L’exercice physique, à l’opposé, pourrait réduire le taux de décès chez les survivants de certains cancers3. L’excès d’alcool, par contre, favoriserait le développement de multiples cancers. Son influence augmenterait avec la quantité3.
Cesser de fumer est évidemment essentiel pour les fumeurs. « Cependant, les survivants du cancer ne sont pas plus susceptibles que la population générale de cesser de fumer, et environ la moitié d’entre eux ne reçoivent pas de counselling pour abandonner le tabac », souligne le Dr Shapiro.
Sur le plan cardiovasculaire, les patients doivent avoir avant, pendant et après leurs traitements oncologiques une évaluation de leurs facteurs de risque. Et en présence d’une maladie cardiovasculaire, il leur faut un traitement optimal, recommande pour sa part la Société canadienne de cardiologie4.
Les facteurs de risque sont donc des cibles importantes. « Les survivants ne meurent d’ailleurs pas forcément d’une récidive de cancer, mais parfois d’une autre maladie », mentionne la Dre Chaput.
Bien des patients sont prêts à faire les efforts nécessaires. « Une fois qu’une personne a terminé ses traitements et est guérie, elle est très réceptive et très motivée à tout faire pour avoir la meilleure santé possible. C’est un moment privilégié pour intervenir auprès du patient. Il a été montré qu’il faut agir à ces moments clés et faire ensuite un suivi régulier », mentionne la médecin de famille.
Les patients qui ont fini leurs traitements contre le cancer doivent-ils être suivis par un spécialiste ou par un médecin de famille ? D’après les données, ils reçoivent de meilleurs soins s’ils voient à la fois un oncologue et un professionnel de la santé de première ligne, souligne le Dr Shapiro.
« C’est le modèle des soins partagés, explique la Dre Chaput. Il assure une complémentarité des soins et permet au patient de bénéficier de mesures non seulement de surveillance des récidives, mais aussi de prévention et d’optimisation de la santé globale. »
Mais comment mettre en pratique ce modèle ? « Dans toute l’Amérique du Nord, la coordination des soins entre spécialistes et médecins de première ligne est encore mal définie, estime l’omnipraticienne. Je pense qu’il va falloir travailler fort pour clarifier le rôle de chacun. »
Les recommandations de certaines grandes associations médicales§ abordent cependant ce sujet5. « Elles indiquent que lorsqu’une personne termine ses soins actifs de cancer, un plan de soins de survivance devrait être fait. Le document devrait mentionner le type de cancer du patient, ses traitements et le suivi à faire », dit l’omnipraticienne.

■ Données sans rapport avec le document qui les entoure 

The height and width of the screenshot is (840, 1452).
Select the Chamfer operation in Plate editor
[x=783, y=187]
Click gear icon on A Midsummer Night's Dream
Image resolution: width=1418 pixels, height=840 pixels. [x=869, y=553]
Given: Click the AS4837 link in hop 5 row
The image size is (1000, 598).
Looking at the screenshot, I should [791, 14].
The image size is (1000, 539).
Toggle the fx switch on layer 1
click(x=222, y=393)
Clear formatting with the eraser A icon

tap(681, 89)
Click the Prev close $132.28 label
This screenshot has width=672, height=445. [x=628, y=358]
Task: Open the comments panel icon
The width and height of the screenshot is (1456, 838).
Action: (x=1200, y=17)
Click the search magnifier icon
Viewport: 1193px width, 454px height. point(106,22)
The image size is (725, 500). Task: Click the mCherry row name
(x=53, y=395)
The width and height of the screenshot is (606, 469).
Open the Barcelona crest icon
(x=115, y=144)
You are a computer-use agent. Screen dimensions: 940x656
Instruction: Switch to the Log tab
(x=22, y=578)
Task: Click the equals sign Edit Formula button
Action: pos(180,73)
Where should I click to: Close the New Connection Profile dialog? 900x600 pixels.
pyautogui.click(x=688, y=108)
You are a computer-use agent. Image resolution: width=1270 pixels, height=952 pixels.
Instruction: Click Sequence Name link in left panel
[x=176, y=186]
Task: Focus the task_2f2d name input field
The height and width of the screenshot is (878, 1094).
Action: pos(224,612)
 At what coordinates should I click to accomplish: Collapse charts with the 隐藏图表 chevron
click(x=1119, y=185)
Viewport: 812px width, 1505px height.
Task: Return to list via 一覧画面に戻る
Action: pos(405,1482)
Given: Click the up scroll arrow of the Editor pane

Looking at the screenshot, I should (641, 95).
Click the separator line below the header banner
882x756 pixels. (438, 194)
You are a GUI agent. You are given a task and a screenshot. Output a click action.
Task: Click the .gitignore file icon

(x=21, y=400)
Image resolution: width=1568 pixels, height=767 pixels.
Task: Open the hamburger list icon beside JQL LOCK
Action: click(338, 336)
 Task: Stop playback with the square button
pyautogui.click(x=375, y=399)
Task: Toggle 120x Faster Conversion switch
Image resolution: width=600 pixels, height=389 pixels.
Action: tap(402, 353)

La création de ces plans de soins se bute cependant à plusieurs difficultés. « Entre autres, il manque de lignes directrices rigoureuses pour établir les meilleures conduites à tenir. La plupart de ces recommandations sont fondées sur des consensus d’experts. Il nous faut des essais cliniques comparatifs à répartition aléatoire », estime la Dre Chaput. Selon la chercheuse, il reste encore beaucoup de travail à faire pour aider les médecins de famille à suivre les survivants du cancer. //
§ Voir la position de l’Institute of Medicine : Hewitt M, Greenfield S, Stovall E. From cancer patient to cancer survivor: Lost in transition. Washington, DC : National Academies Press ; 2006.
1. Kjaer T, Andersen EA, Winther J et coll. Long-term somatic disease risk in adult danish cancer survivors. JAMA Oncol Publication en ligne : 7 mars 2019.
2. Oeffinger K, Mertens A, Sklar C et coll. Chronic health conditions in adult survivors of childhood cancer. N Engl J Med 2006 ; 355 (15) : 1572-82.
3. Shapiro CL. Cancer survivorship. N Engl J Med 2018 ; 379 (25) : 2438-50.
4. Virani S, Dent S, Brezden-Masley C et coll. Canadian Cardiovascular Society Guidelines for evaluation and management of cardiovascular complications of cancer therapy. Can J Cardiol 2016 ; 32 (7) : 831-41.
5. Nekhlyudov L, Ganz P, Arora N et coll. Going beyond being lost in transition: A decade of progress in cancer survivorship. J Clin Oncol 2017 ; 35 (18) : 1978-81.